I think it depends on why the driver is using a socket.

If the driver is a 'user' of a TCP connection that happens to
be is a kernel driver then holding the a reference to the namespace
is no different to an application socket holding a reference.
An example might be nfs/tcp - you need to unmount the filesystem
before you can delete the namespace.

OTOH if part of a protocol stack is using a socket for internal
calls (I think I've seen routing sockets used that way) then the
presence of the socket probably shouldn't stop the namespace
being deleted.

Listening sockets are a slight problem - probably for userspace as well.
It would be nicer to be able to get TCP (etc) to error out listening
sockets if they are the only thing stopping a namespace being deleted.

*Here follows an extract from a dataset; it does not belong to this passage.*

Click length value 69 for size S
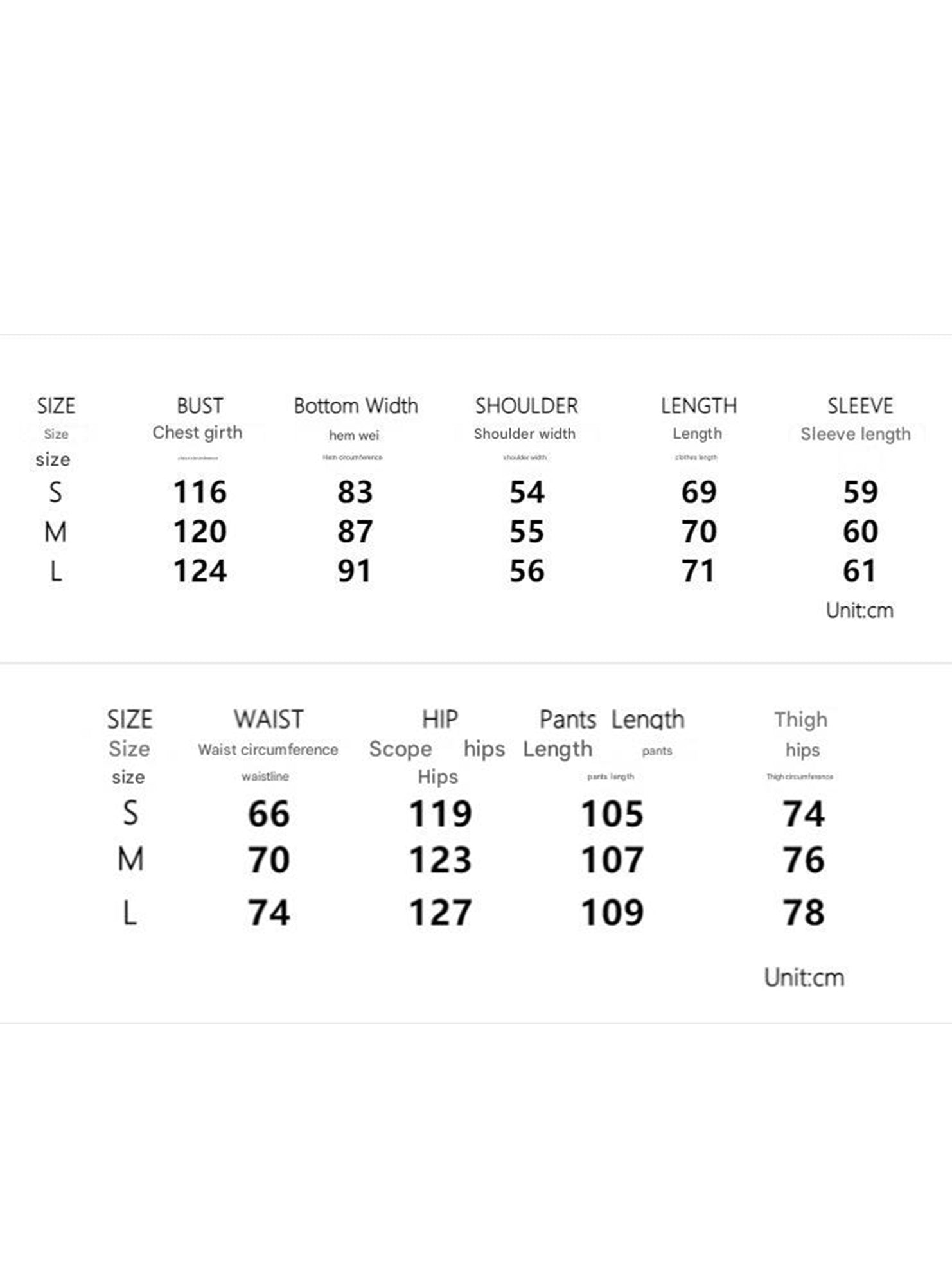pyautogui.click(x=698, y=492)
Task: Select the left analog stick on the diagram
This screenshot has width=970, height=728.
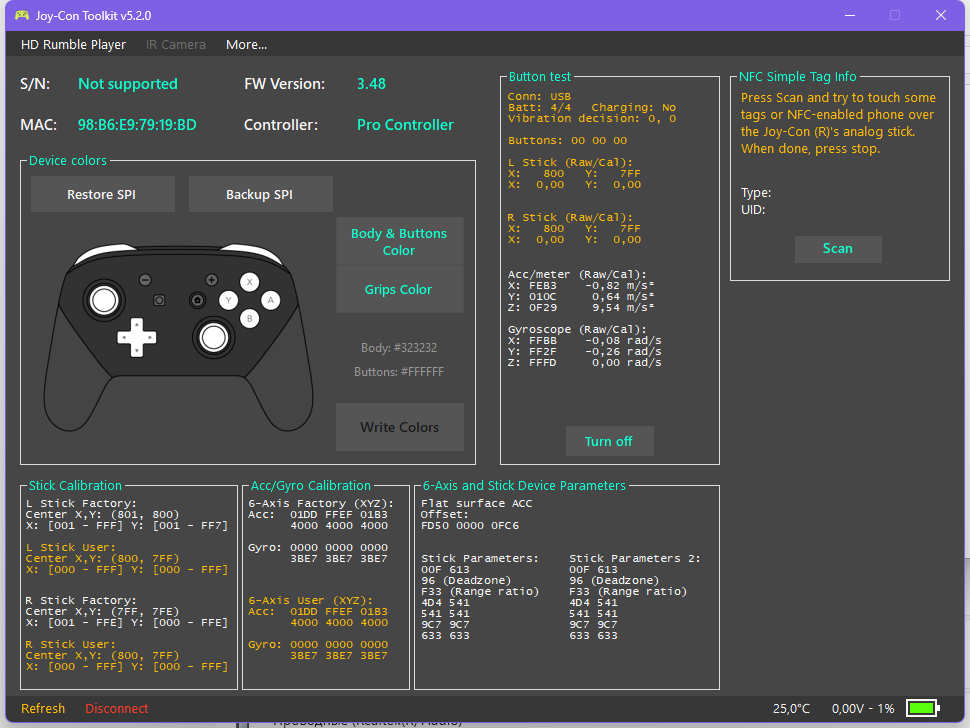Action: pos(104,297)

> In the RDS case, the socket was a user socket, or RDS lacked proper
> tracking of all the sockets
> so that they can be dismantled properly.

I think they probably are sockets created in order act on requests
from applications.
I think they should have the same effect on namespaces as a direct
user socket - you can't delete the socket while the connection is
active.
Kill all the relevant processes, tell the driver to stop, and you
can delete the namespace.

	David

-
Registered Address Lakeside, Bramley Road, Mount Farm, Milton Keynes, MK1 1PT, UK
Registration No: 1397386 (Wales)

Eric Dumazet May 3, 2022, 9:17 p.m. UTC | #12

On Tue, May 3, 2022 at 4:40 AM <patchwork-bot+netdevbpf@kernel.org> wrote:
>
> Hello:
>
> This patch was applied to netdev/net.git (master)
> by Paolo Abeni <pabeni@redhat.com>:
>
> On Mon, 2 May 2022 10:40:18 +0900 you wrote:
> > syzbot is reporting use-after-free read in tcp_retransmit_timer() [1],
> > for TCP socket used by RDS is accessing sock_net() without acquiring a
> > refcount on net namespace. Since TCP's retransmission can happen after
> > a process which created net namespace terminated, we need to explicitly
> > acquire a refcount.
> >
> > Link: https://syzkaller.appspot.com/bug?extid=694120e1002c117747ed [1]
> > Reported-by: syzbot <syzbot+694120e1002c117747ed@syzkaller.appspotmail.com>
> > Fixes: 26abe14379f8e2fa ("net: Modify sk_alloc to not reference count the netns of kernel sockets.")
> > Fixes: 8a68173691f03661 ("net: sk_clone_lock() should only do get_net() if the parent is not a kernel socket")
> > Signed-off-by: Tetsuo Handa <penguin-kernel@I-love.SAKURA.ne.jp>
> > Tested-by: syzbot <syzbot+694120e1002c117747ed@syzkaller.appspotmail.com>
> >
> > [...]
>
> Here is the summary with links:
>   - [v2] net: rds: acquire refcount on TCP sockets
>     https://git.kernel.org/netdev/net/c/3a58f13a881e
>
> You are awesome, thank you!
> --
> Deet-doot-dot, I am a bot.
> https://korg.docs.kernel.org/patchwork/pwbot.html
>
>

I think we merged this patch too soon.

My question is : What prevents rds_tcp_conn_path_connect(), and thus
rds_tcp_tune() to be called
after the netns refcount already reached 0 ?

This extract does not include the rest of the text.